About Me

Andrea Y. Adomako is currently a PhD candidate in the Department of African American Studies and hold graduate certificates in Gender and Sexuality Studies and African Studies. She is also a Presidential Fellow, the most prestigious fellowship awarded to graduate students at Northwestern for outstanding research and leadership.

Adomako holds a M.A. from the American Studies program at Purdue University and a B.A. from the Department of Africana Studies and Human Rights at Barnard College. Her interdisciplinary scholarship spans the fields of Black girlhood, Black feminism(s), childhood studies, literary criticism, and Black political thought.

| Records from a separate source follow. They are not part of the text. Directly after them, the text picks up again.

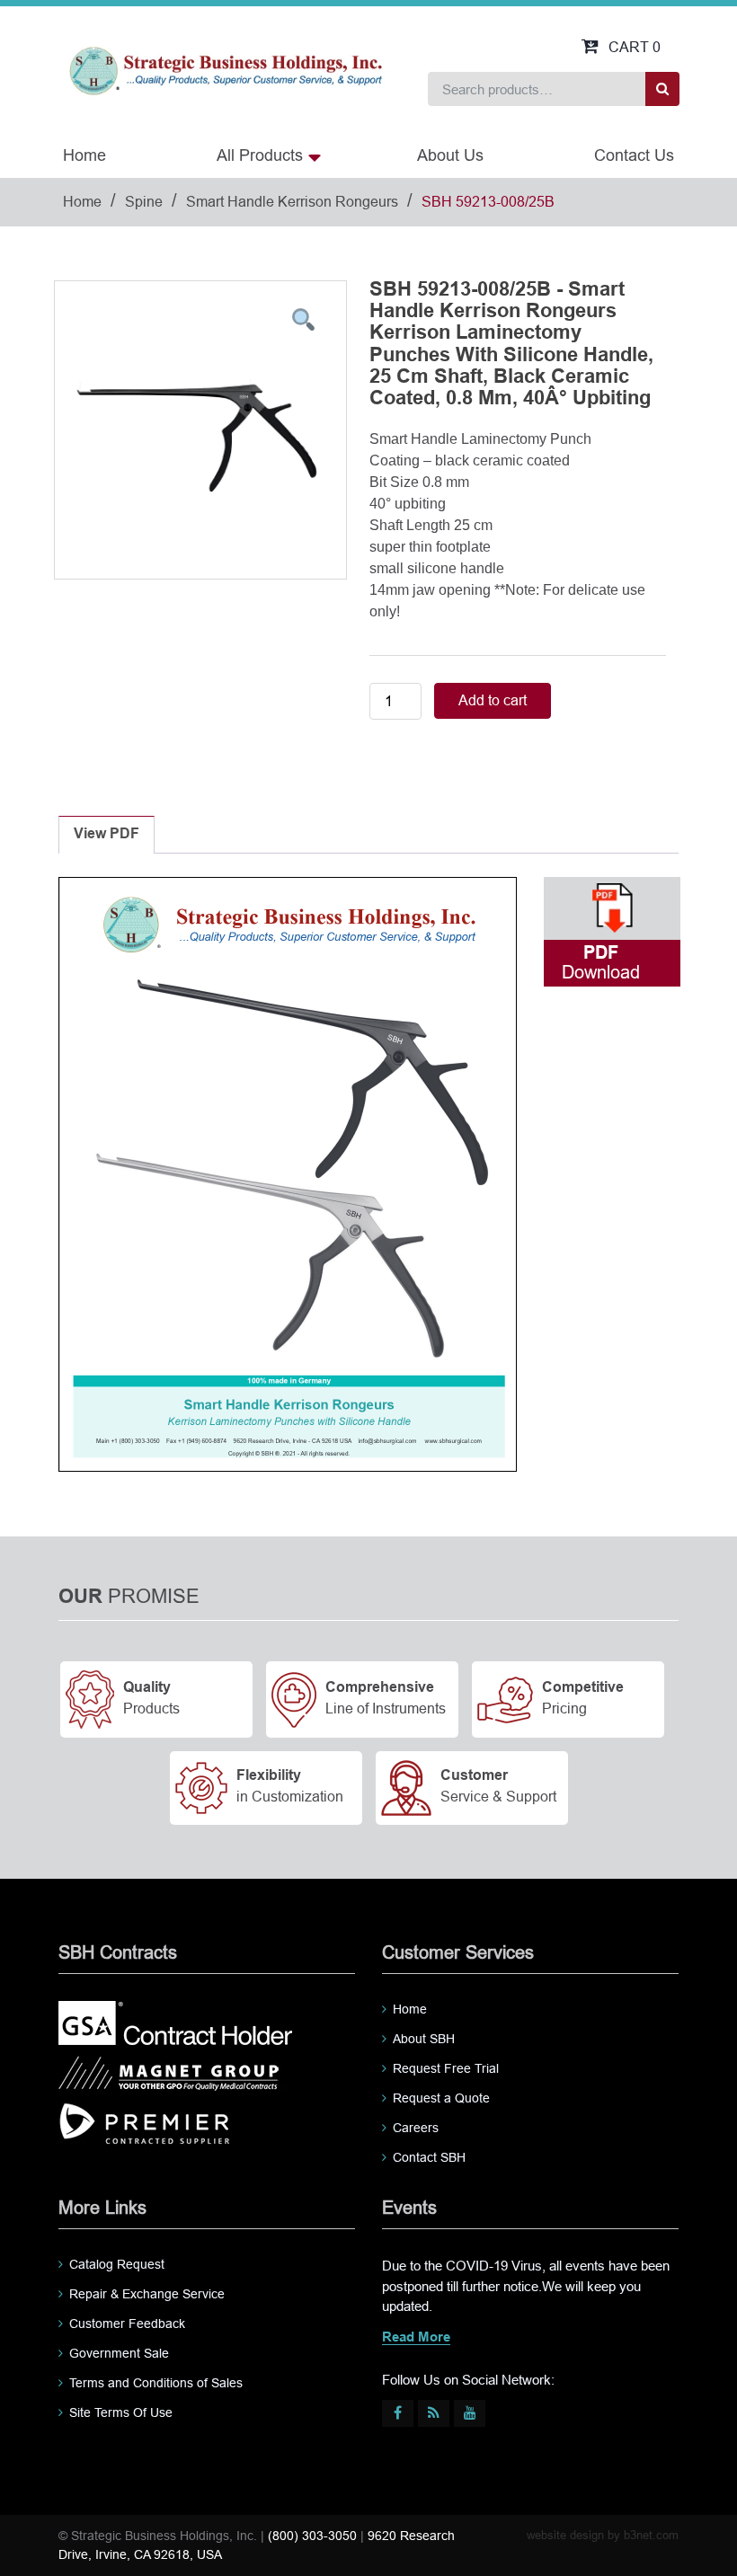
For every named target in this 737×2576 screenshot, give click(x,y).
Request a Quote (441, 2098)
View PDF (106, 834)
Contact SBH (429, 2157)
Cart (634, 47)
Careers (416, 2127)
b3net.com (651, 2535)
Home (84, 155)
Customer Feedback (127, 2323)
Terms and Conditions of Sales (156, 2383)
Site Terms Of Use (121, 2412)
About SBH (424, 2039)
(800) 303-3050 (312, 2535)
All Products (260, 155)
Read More (416, 2338)
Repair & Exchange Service (147, 2294)
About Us (450, 155)
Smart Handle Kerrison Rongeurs (292, 201)
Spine (144, 201)
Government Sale (119, 2353)
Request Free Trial (446, 2068)
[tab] (106, 835)
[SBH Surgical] (225, 69)
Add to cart (492, 700)
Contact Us (634, 155)
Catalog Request (116, 2264)
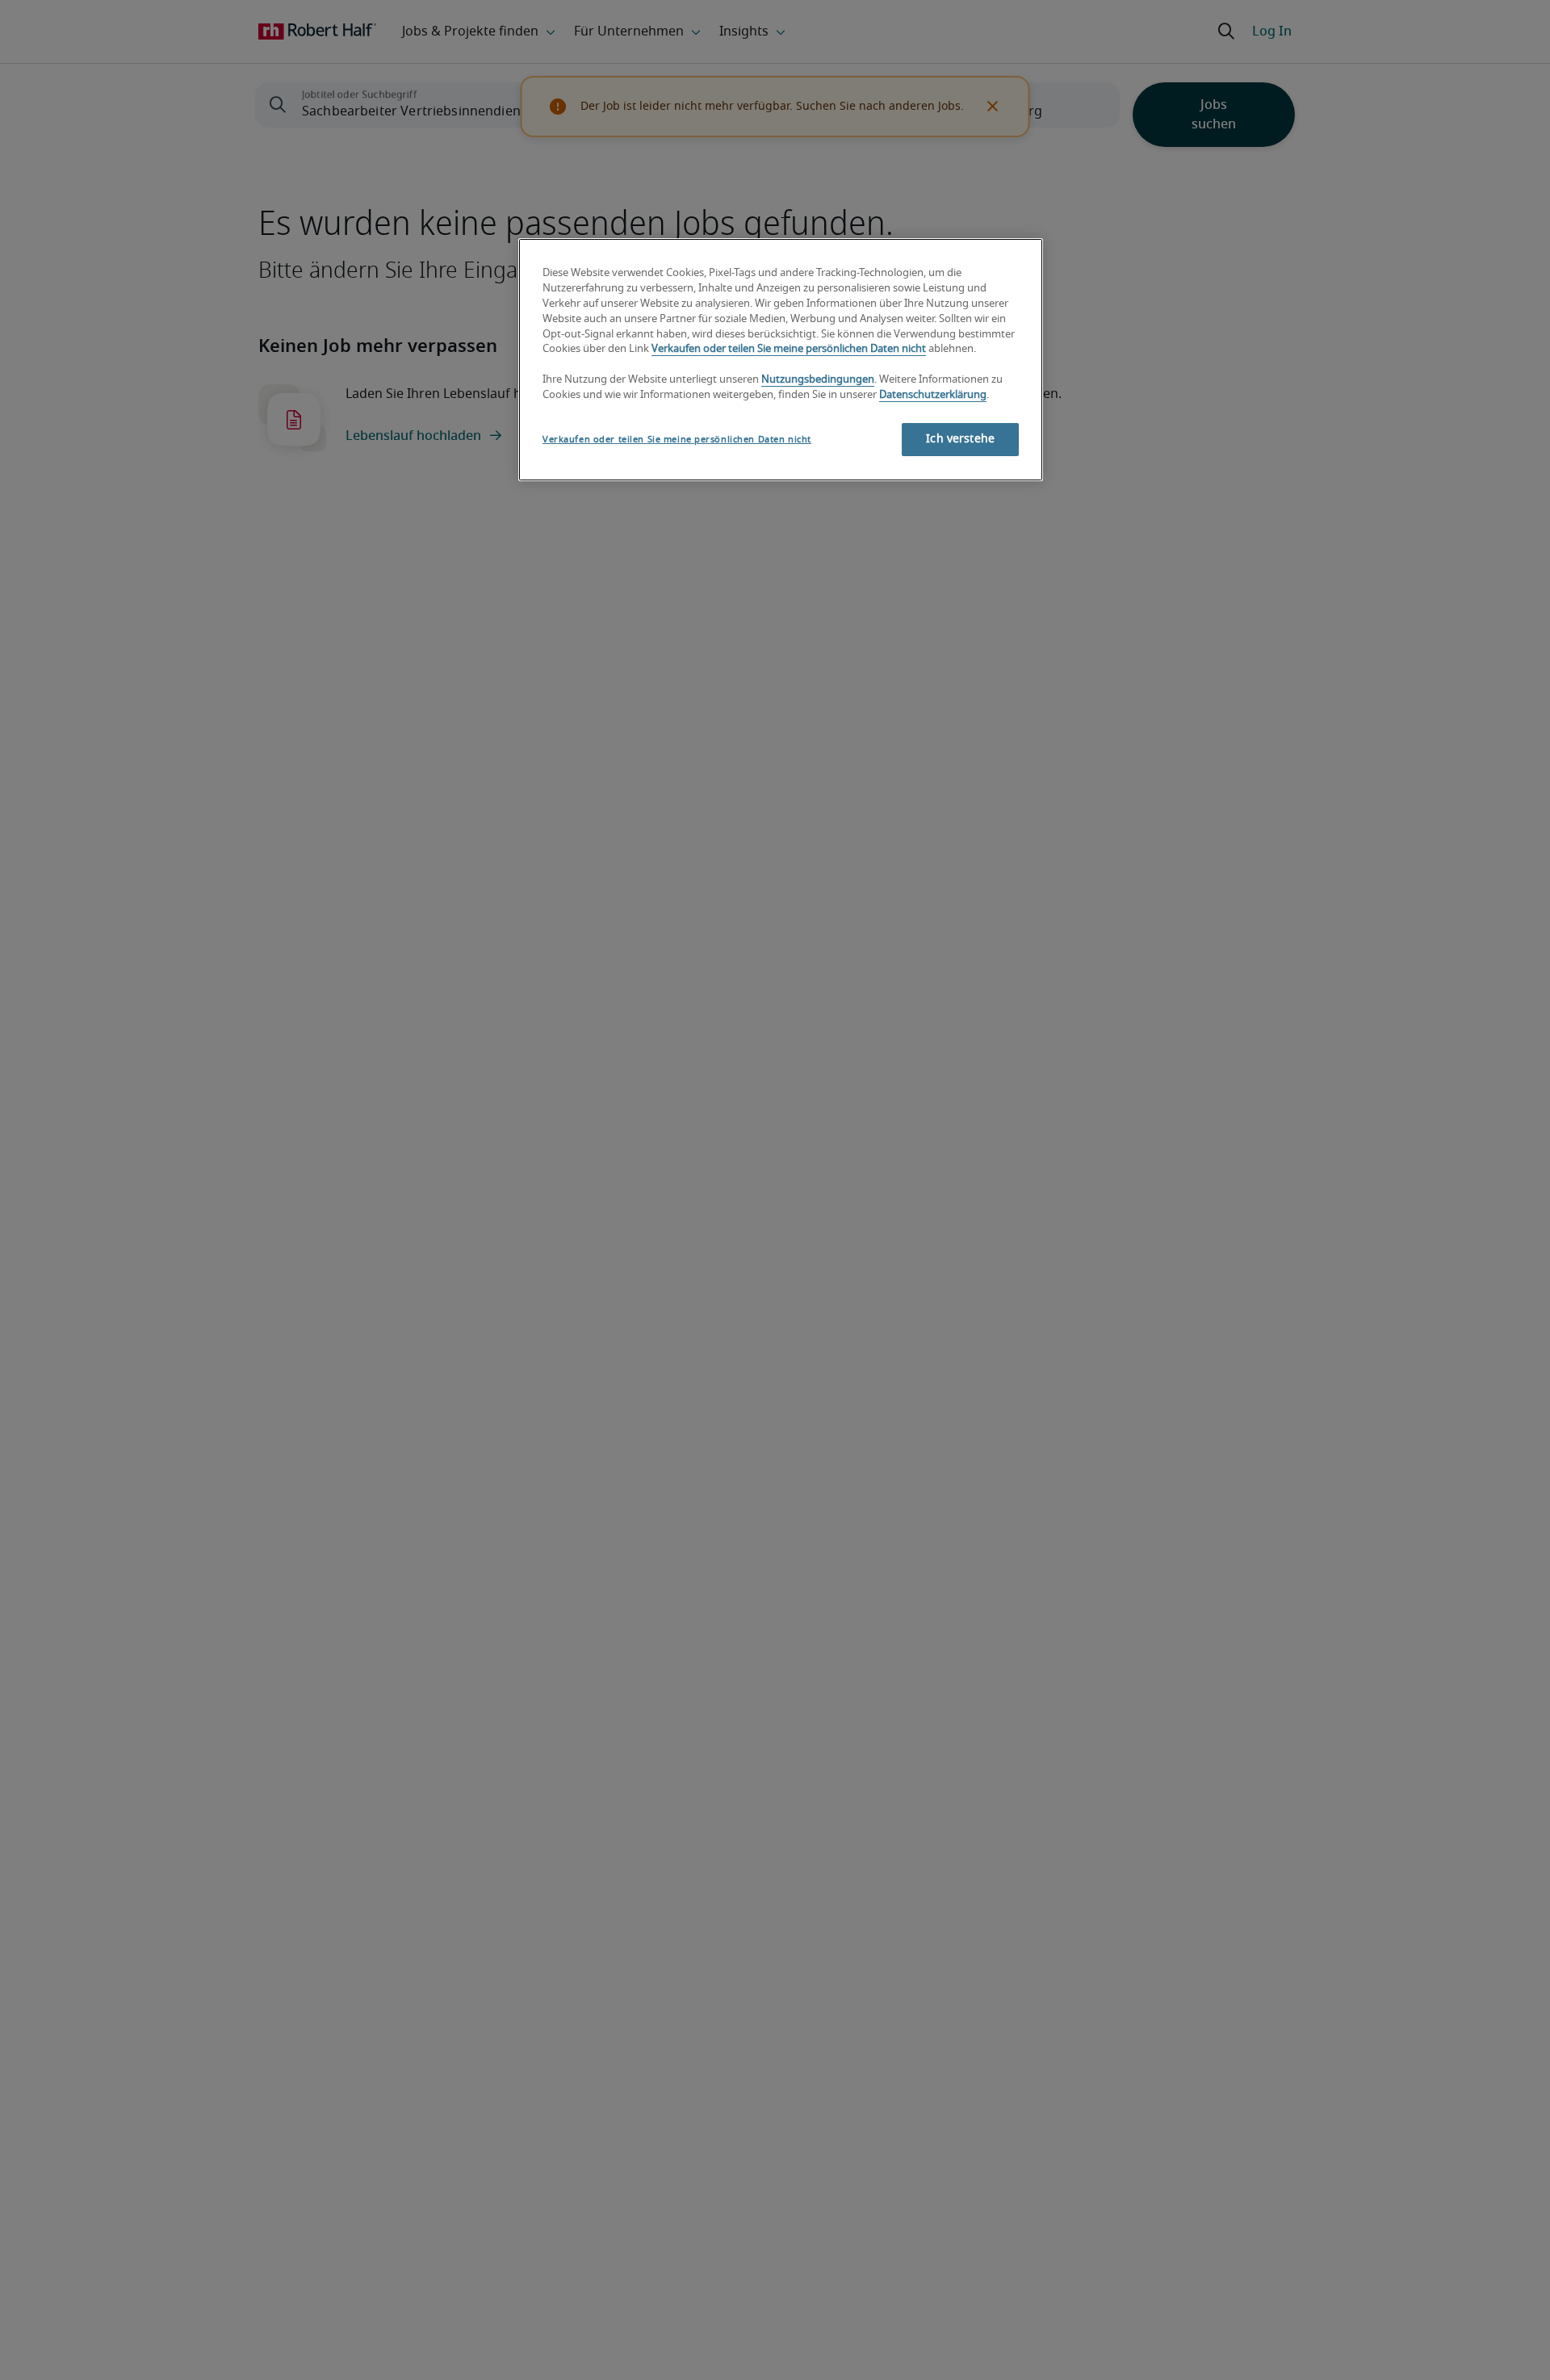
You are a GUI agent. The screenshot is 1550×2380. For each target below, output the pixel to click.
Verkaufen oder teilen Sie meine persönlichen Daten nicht (788, 349)
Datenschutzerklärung (933, 395)
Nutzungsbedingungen (817, 380)
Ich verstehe (960, 439)
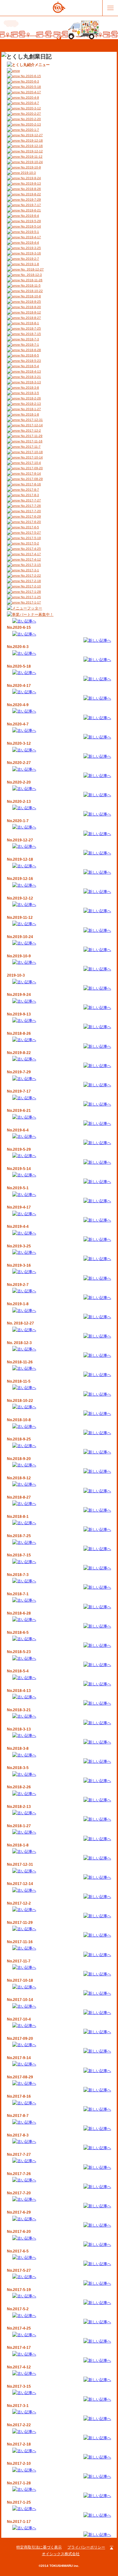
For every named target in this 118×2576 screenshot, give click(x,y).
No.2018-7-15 (30, 334)
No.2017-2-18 (30, 581)
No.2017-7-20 (30, 511)
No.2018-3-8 (29, 387)
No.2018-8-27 (30, 317)
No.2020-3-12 (30, 108)
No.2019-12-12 (31, 151)
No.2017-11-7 (30, 446)
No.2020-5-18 (30, 86)
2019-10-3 (28, 172)
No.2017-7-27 (30, 500)
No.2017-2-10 (30, 586)
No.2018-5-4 (29, 366)
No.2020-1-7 (29, 129)
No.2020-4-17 (30, 92)
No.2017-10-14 (31, 457)
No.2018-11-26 (31, 280)
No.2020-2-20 (30, 119)
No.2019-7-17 (30, 205)
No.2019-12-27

Her work focuses on narratives of Black girlhood in 19th and 20th century Black youth literature in the United States and Ghana. She examines how Black writers have questioned and reworked theories of race, gender, and intimacy through figurations of Black girlhood. Adomako argues that the politics of Black friendship plays out in the creative relationships brought to life by Black authors. She also demonstrates how Black girls’ friendships can redefine and reconsider the ways difference impacts sociality. Drawing on feminist and literary criticism, Adomako conducts interdisciplinary research on figures and texts from the United States and Ghana to account for the shifting terrain of political commitments within Black Diasporic literary movements.

Working with youth organizations such as the Chicago Freedom School and sitting on the board of the Akoma Institute, Andrea is committed to relationship building as a political commitment and intellectual practice. 

Through her scholarship, teaching, and community engagement, Adomako encourages future scholars to critically engage with the category of childhood as a site of influence.

Adomako’s work continues to be supported by the Alumnae Association of Barnard College, the Social Science Research Council, the Mellon Mays Fellowship program, and the Graduate School at Northwestern University.